6/21/2008 06:55:00 PM  
Blogger jeff f said...

Sorry I had a typo:

I saw this at my school, they had 10 places and 4 were reserved for friends of the head of the grad program.

6/21/2008 06:56:00 PM  
Anonymous Cebe aka Cindy Barnes said...

"Even if you want no state, or a minimal state, then you still have to argue it point by point.

6/21/2008 07:27:00 PM  
Anonymous Anonymous said...

ok point 1: people are corrupt.
point 2: they enjoy the power.
point 3: some are beyond corruption.
point 4: There's the way it is and the way you want it to be...
point 5: screw point 4.
point 6: ...

6/22/2008 01:13:00 AM  
Anonymous Anonymous said...

I have a friend who works for HBO and heard that HBO fronted the money to finish the Connelly doc and thus had a big hand in creative decisions on the doc (more drinking and raving, less painting and less painting-talk). After all, has HBO ever shown a doc about any kind of artist, qua artist rather than qua personality? Maybe they really know their market: maybe the HBO audience is more interested in wild characters and outrageous stories --paying the world-historical zero Heidi Fleiss money to make a doc about her???-- than in the slow deliberative work of making paintings or the painstaking detailed work of selling paintings, courting buyers, and so forth. I heard there is a director's cut DVD that's longer and fills in the art story better.

6/28/2008 11:31:00 AM  
Anonymous Anonymous said...

In the words of the late great George Carlin, "Who gives a fuck..."

People are always trying to climb on top of each other. This guy is no different then anyone else.

He comes across as arrogant and self absorbed. Some people have commented that he is a nice guy. He seems like a drunk to me, but hey there are nice drunks and mean ones.

The film is not him, anymore than it would be anyone on this blog if it was made about them.

Most painters I know live very boring lives, they spend as much time in their studios as possible, sober. Not the stuff for great TV.

If they are lucky enough to be full time artist this means 12 hours a day for some.

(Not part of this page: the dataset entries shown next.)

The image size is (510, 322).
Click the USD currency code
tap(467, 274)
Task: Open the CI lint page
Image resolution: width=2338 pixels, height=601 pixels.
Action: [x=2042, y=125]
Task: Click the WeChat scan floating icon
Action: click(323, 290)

If they have a day job it's all the the other hours. Getting fucked up and parting might be fun, but eventually you have to pay the piper some way.

6/28/2008 07:56:00 PM  
Blogger Balhatain said...

I've conducted interviews with hundreds of artists and I can tell you that the majority of them-- even the most successful-- came from modest backgrounds. I would go as far as to say that some were dirt poor before they "made it". A few were born into wealth, but in the long-run that did not really help them compared to some of the others who came from nothing. Having a strong network with influential friends can help as far as success is concerned. However, success and success in the artworld are two very different things in my humble opinion. Take that painter of light guy for example... he has created an empire with his art-- the guy is worth millions!-- but he will never be successful in the artworld... even if he tried to buy his way in. Most of the really successful people I've interviewed obtained their first break due to connections they had with other artists-- peers that they learned from, drank with, and so on... their friends. I think that is something people tend to miss out on. Artists tend to focus on trying to force a friendship with a gallery owner (who is most likely a stranger) when they probably should be more focused on making the friendships they have with other artists stronger. Agree?

7/06/2008 05:10:00 AM  
Blogger Jeff said...

It's been a year since the release of the HBO version, but now the director's cut of "The Art of Failure: Chuck Connelly Not For Sale" is available. Check it out at www.theartoffailure.com. The DVD has a longer cut of the film plus an extra feature with Chuck discussing his work.

5/29/2009 03:45:00 AM  
Anonymous Anonymous said...

I own 3 large Connellys I bought (not for 500 but for many thousands)for a very simple reason. I am greatful to own world class work and have it on my wall. Its a shame he didnt or hasnt become as big as he wanted to be, but had he... I wouldnt be able to have what I have. They were not cheap, but as everyone knows here...they also were not 1.5 million. I look at the work every day...its just great, great art and Im lucky to have it.Chuck the person...who cares?